Indigenous Leadership at the Heart of London’s Homelessness Strategy: The ARCH Initiative

In London, Ontario, a new approach to homelessness is taking shape. The ARCH initiative - Action Research to End Chronic Homelessness - is challenging the way the city responds, ensuring Indigenous leadership and community voices are at the center (CAEH, 2025). 

What makes ARCH different is not just the program it delivers, but who is leading the change. Led by the Atlohsa Family Healing Services, Arch is putting Indigenous communities in the driver’s seat.

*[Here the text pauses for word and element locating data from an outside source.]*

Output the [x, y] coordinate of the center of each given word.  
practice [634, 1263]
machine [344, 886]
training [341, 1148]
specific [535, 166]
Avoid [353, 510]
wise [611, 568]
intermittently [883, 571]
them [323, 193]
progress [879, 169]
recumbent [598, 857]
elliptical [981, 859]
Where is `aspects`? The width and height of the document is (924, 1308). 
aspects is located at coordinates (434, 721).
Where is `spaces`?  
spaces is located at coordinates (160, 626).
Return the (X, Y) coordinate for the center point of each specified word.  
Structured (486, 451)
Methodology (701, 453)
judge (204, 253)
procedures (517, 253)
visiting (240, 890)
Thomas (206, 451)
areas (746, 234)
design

Indigenous peoples are disproportionately represented among those experiencing homelessness, yet mainstream services too often miss the mark- failing to address cultural identity, intergenerational trauma, and community healing (Homeless Hub, 2025). ARCH is able to do something revolutionary: housing solutions now honor traditions, including healing practices, and involve communities in every decision (Atlohsa, 2025). 

One of the most powerful commitments of ARCH is its dedication of 30% of London’s homelessness funding to Indigenous-led services (CAEH, 2025). This move not only provides resources but also shifts power, ensuring equity in decision-making. ARCH also follows the OCAP principles- Ownership, Control, Access, and Possession- which guarantee that Indigenous communities maintain authority over their own data. This protects cultural integrity and ensures that programs reflect lived realities rather than outside assumptions (Homeless Hub, 2025). 

As important as funding structures and data principles are, ARCH’s reach goes far beyond these notions. It is about reconciliation in action. By embedding Indigenous knowledge systems, practices of care, and collective decision-making into housing policy, London is modeling what a just approach to ending homelessness can look like. The initiative recognizes that homelessness can be brief, and non-recurring when solutions are designed with respect for culture, history and community at its center (CAEH, 2025). 

ARCH is also a blueprint for other cities. Across Canada, communities are searching for ways to make coordinated access more equitable and culturally responsive. London demonstrates that transformation happens when Indigenous leadership is supported, and not tokenized. Rather than layering Indigenous perspectives onto existing systems, ARCH rebuilds the system itself to reflect Indigenous ways of knowing and being. 

Ending chronic homelessness is not only a policy challenge but a cultural one. London’s ARCH initiative shows that when Indigenous voices lead, and when reconciliation is directly implemented into housing solutions, the path forward becomes clearer.